Un humoriste disait qu’il existe trois types d’homme : les mercenaires, les fonctionnaires et les missionnaires. Pour ce qui est de l’économie, on dira qu’il en existe globalement deux formes.

 

La première, la plus visible, la plus connue, est l’économie libérale. Elle est fondée sur la recherche du profit maximal et sur la rémunération du capital. Elle favorise l’individualisme, l’utilitarisme et l’égoïsme, à l’échelle aussi bien des individus que des pays. Elle génère la concentration de la richesse et donc son inégale répartition. Il s’agit là de la forme Yang de l’économie et plus exactement de sa forme hyper-Yang, mercenaire, qui, en raison de son surdéveloppement, aboutit à cette appropriation excessive, à la prédation et à la prise de pouvoir (sur l’homme et sur la Nature) dont on reconnaît quotidiennement le caractère inhumain. « L’hypothèse d’égoïsme, qui caractérisait initialement le comportement du seul homo œconomicus, a progressivement contaminé l’ensemble des sphères d’activité de l’homme »[1]. Ce système a généré ses détracteurs, qui voient en lui le responsable de toute la misère du monde. Pour eux c’est la Bête à abattre.

 

L’autre système économique, qui est beaucoup moins visible, est l’économie sociale et solidaire. Tellement peu visible que beaucoup d’économistes, de financiers ou d’agents économiques n’en connaissent même pas l’existence ou n’en parlent pas. « La notion d’économie sociale renvoie … à une manière différente d’entreprendre et vise à promouvoir des formes d’entreprises qui, tout en n’étant pas du domaine public, privilégient le service rendu plutôt que la rémunération du capital et la recherche du profit maximal»[2].

 

Cette version différente de l’économie est l’économie Yin. En raison du déficit de Yin de nos sociétés, elle en est la forme sous-développée. Elle a un caractère communautaire, elle repose sur le partage (de l’effort et des gains), elle implique la coopération, la collaboration et la communication, elle a un caractère humain, missionnaire, ses acteurs participent à sa maîtrise, elle est organisée en réseaux. « Le secteur de l’économie sociale … regroupe les coopératives, les mutuelles et les associations ayant une activité de production, organisations qui, comme le montre Vienney, présentent la particularité d’être la combinaison d’une association de personnes et d’une entreprise dont la caractéristique discriminante est l’adhésion à un principe de non-domination du capital, consistant à donner la primauté à la gestion de service sur la gestion de rapport, au service rendu sur le profit dégagé, à l’activité sur la rentabilité, aux droits de la personne sur les droits de la propriété… Le secteur de l’économie sociale regroupe toutes les organisations économiques dans lesquelles les bénéficiaires de l’activité ne sont pas les actionnaires ou les investisseurs »[3].

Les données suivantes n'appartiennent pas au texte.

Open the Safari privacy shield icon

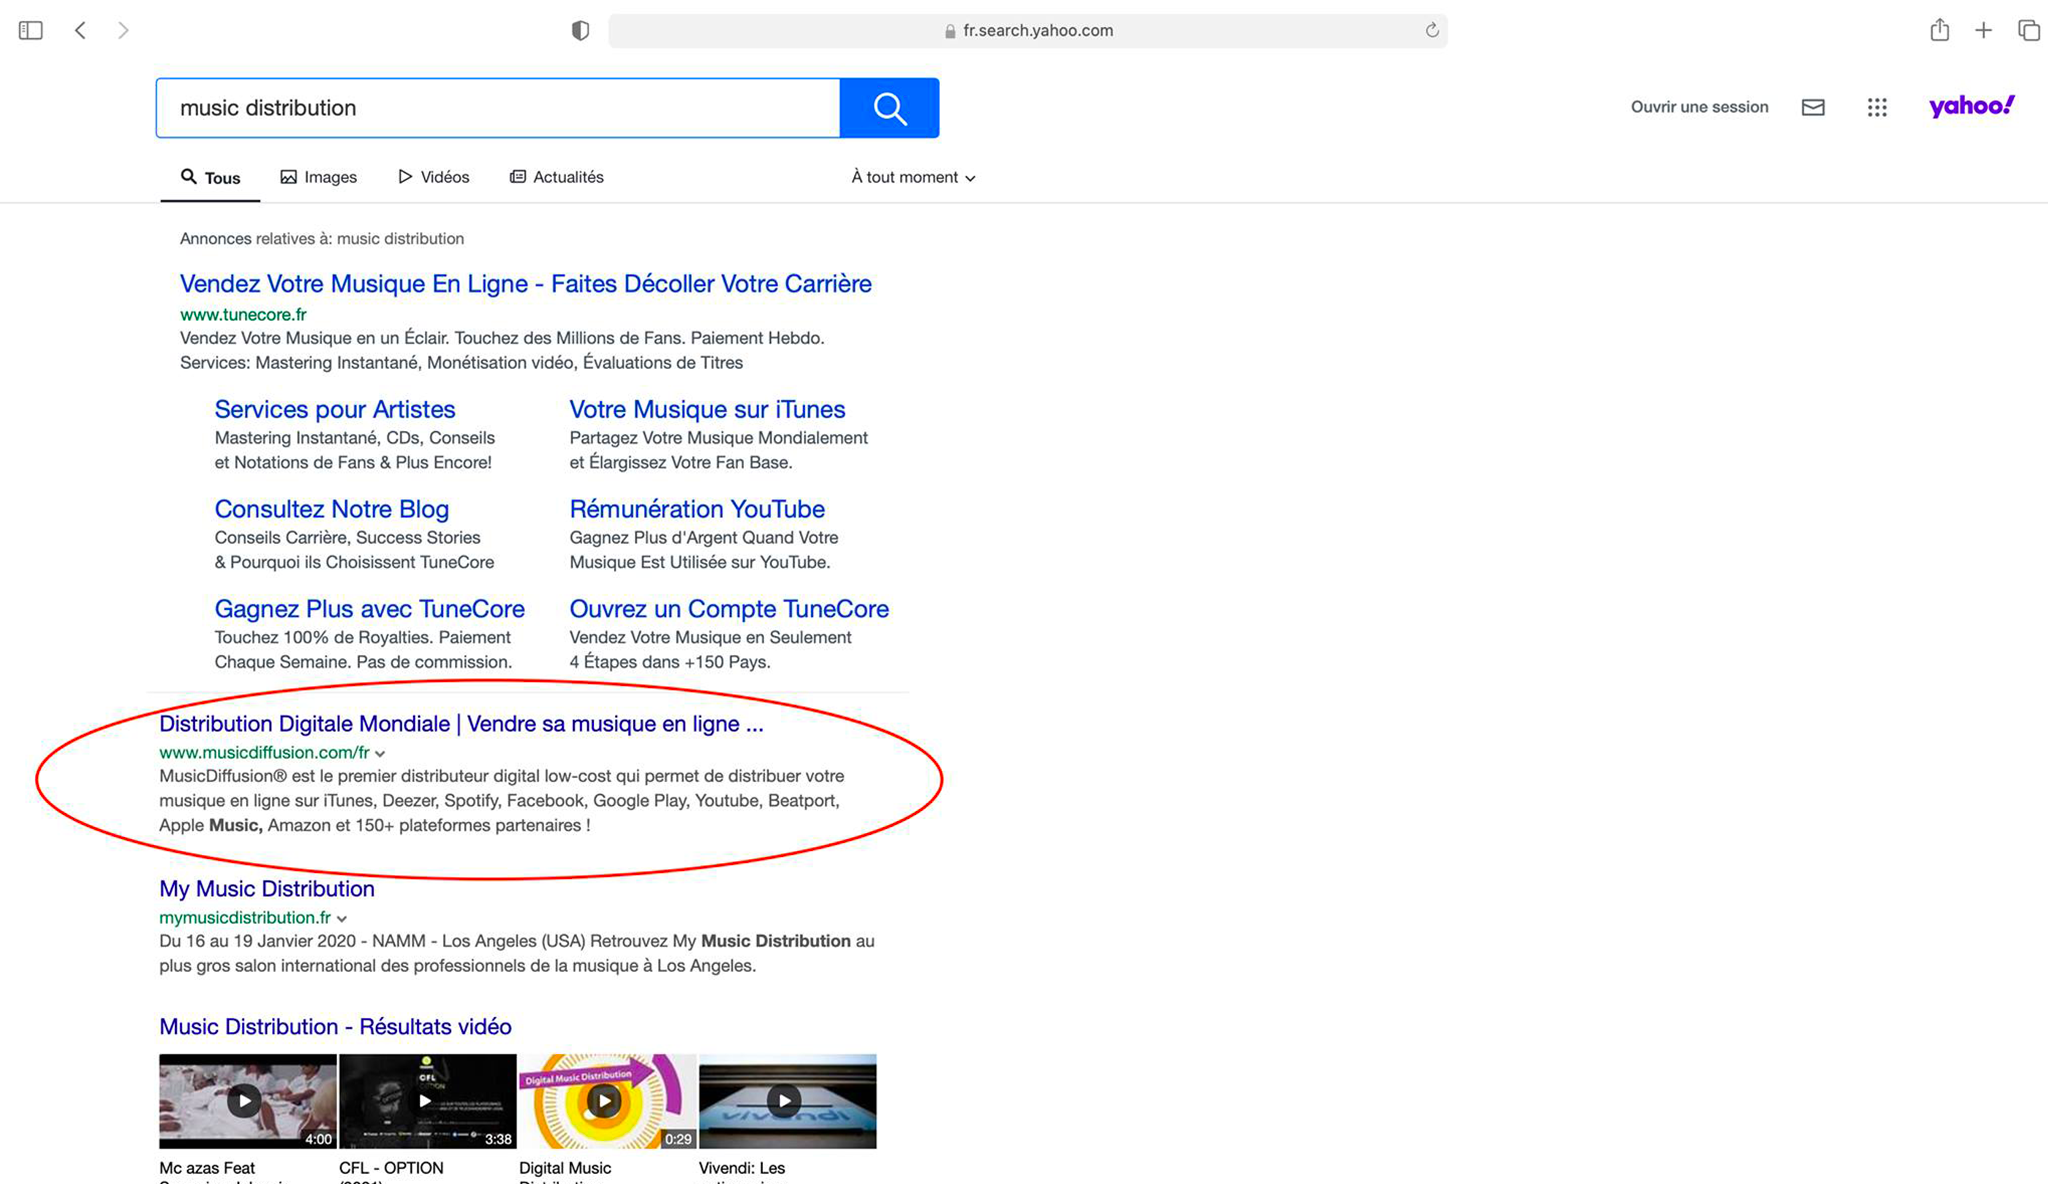pyautogui.click(x=580, y=30)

En clair pas d’appropriation Yang mais partage Yin. L’Argentine en crise a vu naître un système bien organisé de troc, certains pays (comme la Colombie[4]) ont su fonder des « banques de temps » qui gèrent les offres de citoyens mettant leur temps et leurs compétences au service d’organisations qui en ont besoin. Ces activités économiques sociales sont des exemples d’économie Yin.

 

Il est bien clair que l’économie mondiale est déséquilibrée. Comme toutes les activités humaines, elle est touchée par ce déséquilibre YANG/yin. Ainsi l’humanité doit souffrir les excès d’une économie libérale, vorace, vampire et inhumaine, génératrice d’inégalités et de souffrances profondes. En même temps elle ressent tout aussi douloureusement l’insuffisance de l’économie sociale et solidaire. L’attitude habituelle consiste à considérer que la coupable est « la Bête », l’économie libérale. Mais personne ne pense que c’est au contraire l’économie sociale et solidaire, pour sa faiblesse, qui pourrait être est la cause de l’excès inverse. Personne n’imagine que si cette économie Yin en venait à reprendre sa place, l’économie Yang se normaliserait et retrouverait toute son utilité sans ses inconvénients, que l’humanité pourrait en tirer tout le bénéfice sans avoir à en souffrir, que l’une et l’autre, qui sont légitimes, s’optimiseraient. Personne ne voit que le sous-développement de cette économie Yin est lié à l’impossibilité dans laquelle sont les êtres humains de la comprendre : ils n’ont pas les codes, ils n’ont pas la vision de cette économie et de son importance parce qu’ils n’ont pas l’énergie pour la voir, la comprendre et la réanimer. En raison de ce déficit énergétique, ceux qui pourraient être les agents de cette économie ne se connaissent même pas comme tels. Ils n’ont donc pas la force (Yin) qui leur permettrait de découvrir, de développer, de promouvoir et de valoriser des formules d’économie solidaire nouvelles et porteuses. Ils ne savent pas non plus et ne peuvent ni détecter ni traiter le parasitisme, qu’on rencontre souvent en son sein, d’intérêts égoïstes et partisans qui, sous des discours en apparence sociaux, s’y infiltrent et qui, détournant son énergie de sa direction initiale, l’affaiblissent (le loup de quelque totalitarisme ou de quelque égoïsme (hyper-Yang) sous le couvert de l’agneau d’un discours prétendument social). Bien sûr il y a des exemples, d’ailleurs impressionnants, de leaders sociaux qui ont démontré en pratique que cette économie sociale existe[5]. Mais ces réussites sont bien insuffisantes pour couvrir dignement toutes les nécessités économiques de l’humanité. Dans le domaine de l’économie, La Belle dort encore, et il devient très urgent de la réveiller.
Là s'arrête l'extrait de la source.